78 points by data_alchemist 2 years ago | flag | hide | 15 comments

  • recommender 2 years ago | next

    Excited to see this post on exploring Graph Neural Networks (GNNs) for recommendation systems! I've been working on similar projects and it's great to see the community's interest in this topic.

    • gnnenthusiast 2 years ago | next

      Thanks for sharing! I'm particularly interested in learning how GNNs can improve collaborative filtering. Has anyone here applied GNNs to this problem with promising results?

      • collabfilter 2 years ago | next

        Yes, actually! My team and I implemented a GNN-based collaborative filtering approach that consistently outperformed traditional matrix factorization techniques. The key is representing user preferences as graph structures instead of dense matrices.

    • knowledgenet 2 years ago | prev | next

      Graph Neural Networks can also improve knowledge graph-based recommendation systems. We've been experimenting with fusion of various knowledge graph embedding techniques and graph convolutional networks to refine node representations, resulting in more accurate recommendations.

      • algoexpert 2 years ago | next

        Could you elaborate on the specific embedding techniques that you've used? I've been looking for alternatives to TransE and its derivatives.

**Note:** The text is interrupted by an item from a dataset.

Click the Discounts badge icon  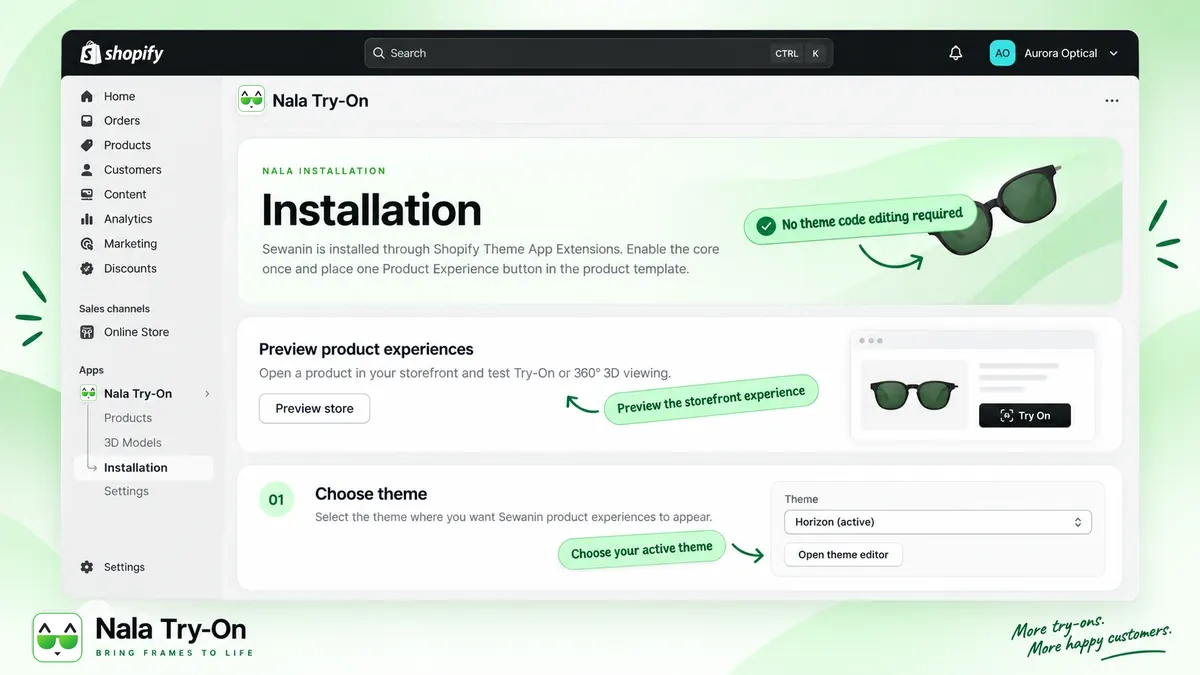pyautogui.click(x=86, y=268)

        • knowledgenet 2 years ago | next

          Sure! RotatE, DistMult, and ComplEx are potential alternatives that yield stronger results for specific recommendation contexts. We've been using a combination of these methods coupled with graph convolutional networks to build more robust representations.

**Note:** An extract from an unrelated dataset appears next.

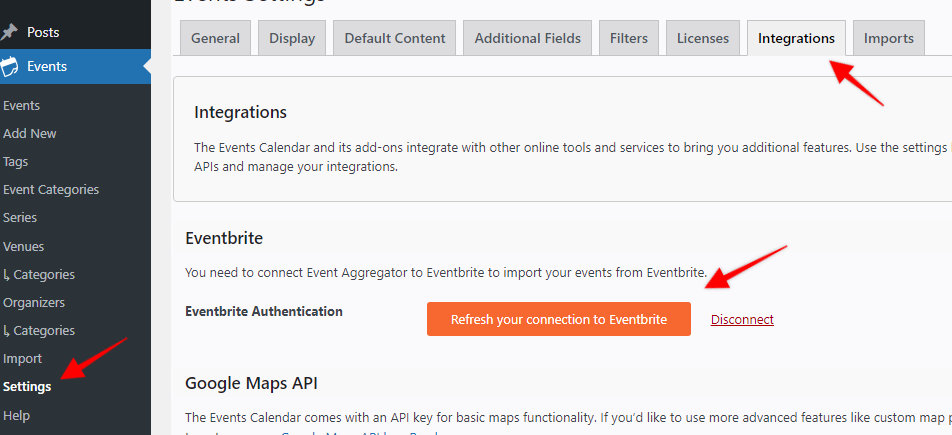Click the Disconnect link for Eventbrite

(742, 319)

  • machinelearn 2 years ago | prev | next

    On the topic of GNNs and recommendation systems, it's interesting to consider how these techniques handle temporal dynamics. How do you address this challenge, if at all?

    • timeaware 2 years ago | next

      Excellent point! Temporal dynamics in recommendation systems can indeed be tricky to handle with GNNs. We address this issue by continuously updating node representations using a time-sensitive embedding strategy. It involves incorporating the recency of interactions in the graph structure and re-computing embeddings periodically.

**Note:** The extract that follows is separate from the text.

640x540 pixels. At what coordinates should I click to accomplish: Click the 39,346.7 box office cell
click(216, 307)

    • gnndeepdive 2 years ago | prev | next

      I've seen some interesting work regarding attention mechanisms in GNN-based recommenders to capture user preferences over time. This could be another approach to handle temporal dynamics.

  • graphxperts 2 years ago | prev | next

    What libraries or frameworks do you recommend for building GNN-based recommendation systems? I'm currently working with PyTorch and would appreciate some expert opinions.

    • pytorchgal 2 years ago | next

      If you're looking for a PyTorch-based solution for GNNs, I'd recommend checking out Pytorch Geometric (PyG). It's an excellent library that offers diverse graph neural network modules and implementations, making it ideal for Recommender Systems.

    • tensorflowtek 2 years ago | prev | next

      Meanwhile, if you prefer TensorFlow, TensorFlow R… [truncated due to character limit]

      • practicalgnn 2 years ago | next

        TF-Recommenders is a sufficient choice for TensorFlow users, and it includes specific functionality to deal with GNN-based recommendation, such as graph convolutional layers.

  • datascientist 2 years ago | prev | next

    I'm curious if there are any benchmark tests or datasets available for GNN-based recommendation systems. For comparison purposes, how would you evaluate the performance of these complex models?

    • bigdatafan 2 years ago | next

      You can utilize Amazon's 'Graph Based Recommender System' and Netflix's 'MovieLens' datasets, among others, to evaluate the performance of your recommendations. Since GNN methods have additional computations, a fair evaluation approach should include the inference time and the trade-offs made in complexity in addition to predictive accuracy metrics.